— Begin —

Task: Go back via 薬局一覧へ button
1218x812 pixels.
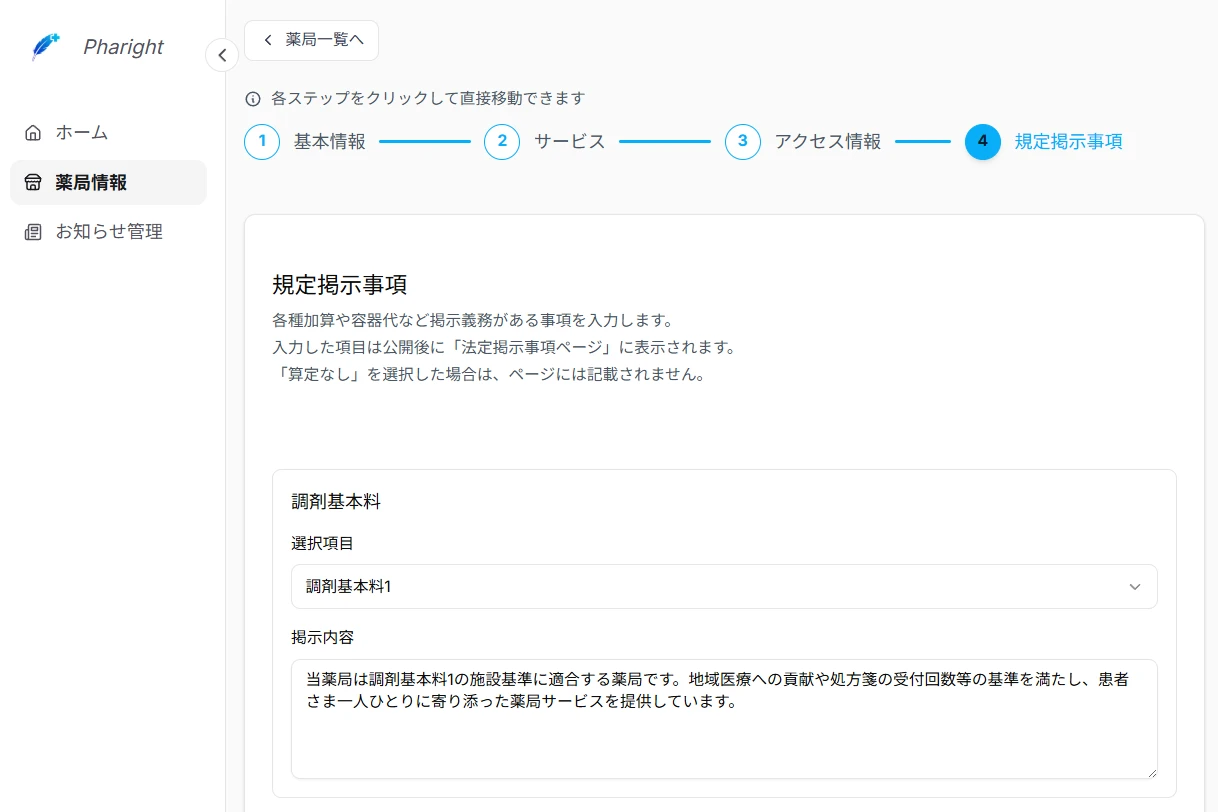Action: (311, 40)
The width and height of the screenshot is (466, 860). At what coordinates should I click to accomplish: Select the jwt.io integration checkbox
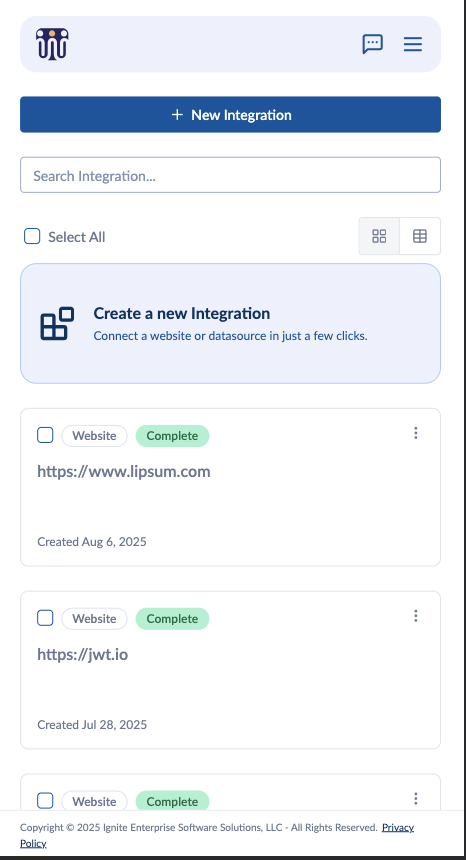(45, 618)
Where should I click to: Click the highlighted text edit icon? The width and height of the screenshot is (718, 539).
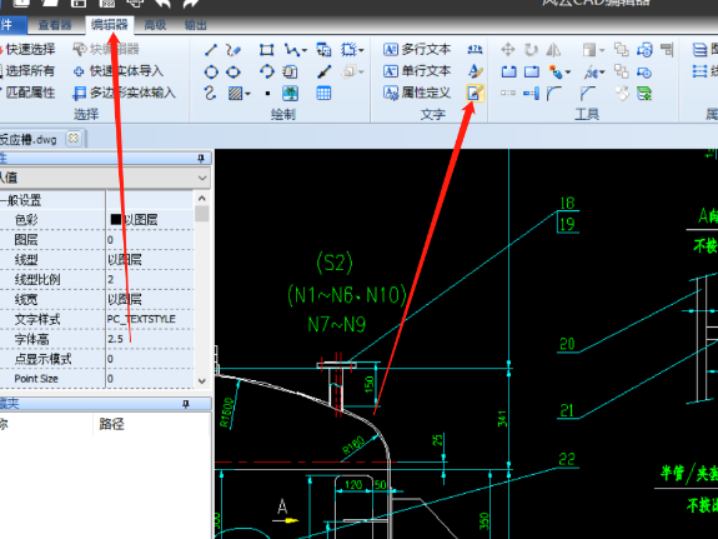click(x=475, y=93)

— End —

TASK BRIEF
Rewrite all of the data above as a numbered list with one line per item, skipping any blank lines. Leave the pictures out.

RESULT OF THE EXERCISE
1. Task: Go back via 薬局一覧へ button
2. 1218x812 pixels.
3. Action: (311, 40)
4. The width and height of the screenshot is (466, 860). At what coordinates should I click to accomplish: Select the jwt.io integration checkbox
5. (45, 618)
6. Where should I click to: Click the highlighted text edit icon? The width and height of the screenshot is (718, 539).
7. click(x=475, y=93)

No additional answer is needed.